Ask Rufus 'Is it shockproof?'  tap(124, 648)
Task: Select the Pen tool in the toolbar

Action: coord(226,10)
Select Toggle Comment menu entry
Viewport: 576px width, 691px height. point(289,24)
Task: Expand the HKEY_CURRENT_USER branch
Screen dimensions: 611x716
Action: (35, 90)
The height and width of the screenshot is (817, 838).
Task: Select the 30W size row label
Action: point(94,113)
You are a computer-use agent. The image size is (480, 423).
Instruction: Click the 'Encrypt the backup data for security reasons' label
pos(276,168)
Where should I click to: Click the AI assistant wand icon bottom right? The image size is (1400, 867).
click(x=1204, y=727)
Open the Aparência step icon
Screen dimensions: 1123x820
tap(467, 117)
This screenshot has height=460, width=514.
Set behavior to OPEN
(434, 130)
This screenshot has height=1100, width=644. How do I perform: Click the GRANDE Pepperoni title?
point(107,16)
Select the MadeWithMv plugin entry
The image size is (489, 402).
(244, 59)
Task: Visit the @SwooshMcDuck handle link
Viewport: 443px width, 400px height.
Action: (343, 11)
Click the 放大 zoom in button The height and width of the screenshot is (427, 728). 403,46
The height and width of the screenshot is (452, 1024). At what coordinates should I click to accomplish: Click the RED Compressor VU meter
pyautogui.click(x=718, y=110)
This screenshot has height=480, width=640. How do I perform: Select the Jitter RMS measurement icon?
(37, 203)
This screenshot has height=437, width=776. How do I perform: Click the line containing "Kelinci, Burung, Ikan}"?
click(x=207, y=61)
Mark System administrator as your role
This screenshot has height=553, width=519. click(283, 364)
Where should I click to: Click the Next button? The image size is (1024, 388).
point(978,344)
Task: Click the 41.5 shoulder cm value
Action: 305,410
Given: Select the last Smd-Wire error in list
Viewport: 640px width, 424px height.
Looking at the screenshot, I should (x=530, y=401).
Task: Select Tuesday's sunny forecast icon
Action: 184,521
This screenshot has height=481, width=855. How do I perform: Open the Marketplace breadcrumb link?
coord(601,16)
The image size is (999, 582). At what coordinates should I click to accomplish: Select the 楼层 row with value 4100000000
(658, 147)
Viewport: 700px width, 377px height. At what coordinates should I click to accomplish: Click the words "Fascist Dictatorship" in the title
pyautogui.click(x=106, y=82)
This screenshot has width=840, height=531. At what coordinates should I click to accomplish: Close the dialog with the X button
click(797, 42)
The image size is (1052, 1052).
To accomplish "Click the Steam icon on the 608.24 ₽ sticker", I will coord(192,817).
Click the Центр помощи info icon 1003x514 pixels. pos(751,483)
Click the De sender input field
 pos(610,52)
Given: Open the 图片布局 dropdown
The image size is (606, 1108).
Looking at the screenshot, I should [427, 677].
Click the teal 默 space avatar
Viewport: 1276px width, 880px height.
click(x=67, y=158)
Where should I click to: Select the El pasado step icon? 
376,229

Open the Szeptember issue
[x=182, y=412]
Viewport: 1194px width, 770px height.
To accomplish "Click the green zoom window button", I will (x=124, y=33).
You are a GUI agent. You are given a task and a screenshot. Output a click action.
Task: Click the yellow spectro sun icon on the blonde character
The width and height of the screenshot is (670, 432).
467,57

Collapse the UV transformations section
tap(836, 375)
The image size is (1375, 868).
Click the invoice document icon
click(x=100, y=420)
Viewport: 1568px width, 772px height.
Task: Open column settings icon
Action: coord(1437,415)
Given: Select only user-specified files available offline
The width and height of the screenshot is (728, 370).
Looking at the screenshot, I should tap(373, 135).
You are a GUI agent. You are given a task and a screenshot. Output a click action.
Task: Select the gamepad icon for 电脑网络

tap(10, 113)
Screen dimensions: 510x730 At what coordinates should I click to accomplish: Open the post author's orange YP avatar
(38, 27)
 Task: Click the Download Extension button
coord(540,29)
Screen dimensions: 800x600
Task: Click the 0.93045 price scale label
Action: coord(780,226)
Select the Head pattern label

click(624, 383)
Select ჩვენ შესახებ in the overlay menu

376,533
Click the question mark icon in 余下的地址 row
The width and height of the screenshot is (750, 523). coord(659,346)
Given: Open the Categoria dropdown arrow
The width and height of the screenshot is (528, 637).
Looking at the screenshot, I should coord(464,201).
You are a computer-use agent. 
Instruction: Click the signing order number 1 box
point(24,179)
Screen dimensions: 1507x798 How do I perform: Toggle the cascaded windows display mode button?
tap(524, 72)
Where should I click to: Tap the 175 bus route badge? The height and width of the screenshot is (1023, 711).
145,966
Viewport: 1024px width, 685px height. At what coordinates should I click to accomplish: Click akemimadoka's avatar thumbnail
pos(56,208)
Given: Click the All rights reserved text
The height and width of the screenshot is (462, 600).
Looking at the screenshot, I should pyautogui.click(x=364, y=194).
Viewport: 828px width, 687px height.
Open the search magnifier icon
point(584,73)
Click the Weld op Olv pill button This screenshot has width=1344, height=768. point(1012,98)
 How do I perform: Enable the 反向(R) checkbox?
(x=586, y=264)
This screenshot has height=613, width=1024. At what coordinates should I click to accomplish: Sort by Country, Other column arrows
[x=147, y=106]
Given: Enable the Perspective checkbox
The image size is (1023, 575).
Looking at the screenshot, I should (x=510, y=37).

- - - -

> WHAT THE TASK ASKS
Repeat exactly the lines from the line containing "The height and width of the screenshot is (462, 600)." through the last line of the records above, including both, and nothing else.

> RESPONSE
The height and width of the screenshot is (462, 600).
Looking at the screenshot, I should pyautogui.click(x=364, y=194).
Viewport: 828px width, 687px height.
Open the search magnifier icon
point(584,73)
Click the Weld op Olv pill button This screenshot has width=1344, height=768. point(1012,98)
 How do I perform: Enable the 反向(R) checkbox?
(x=586, y=264)
This screenshot has height=613, width=1024. At what coordinates should I click to accomplish: Sort by Country, Other column arrows
[x=147, y=106]
Given: Enable the Perspective checkbox
The image size is (1023, 575).
Looking at the screenshot, I should (x=510, y=37).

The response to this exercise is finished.